What you are asked to do = Begin at the line that holds "Viewport: 337px width, 385px height." and retype every line through the end of the material, both included. Leave out the pictures.

Entries shown =
═══

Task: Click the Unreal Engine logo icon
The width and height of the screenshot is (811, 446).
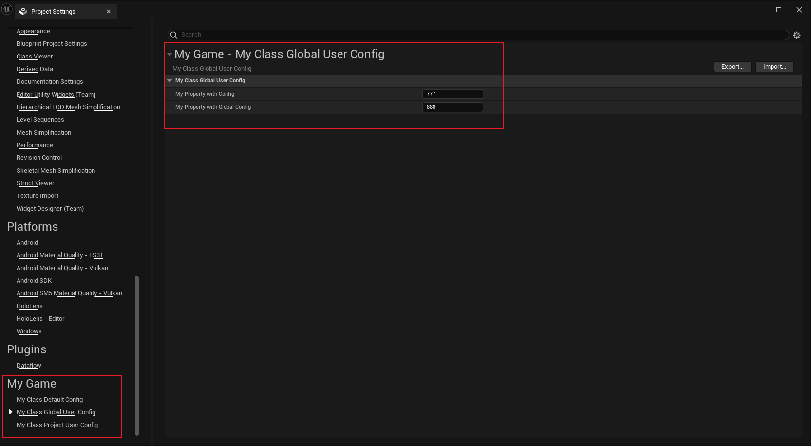Action: 7,9
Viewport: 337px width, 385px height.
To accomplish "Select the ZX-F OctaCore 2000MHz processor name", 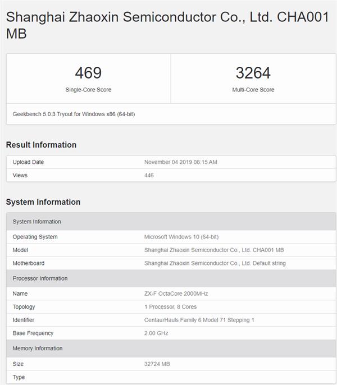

═══

Problem solution =
Viewport: 337px width, 385px height.
To accomplish "Select the ZX-F OctaCore 2000MHz processor name", 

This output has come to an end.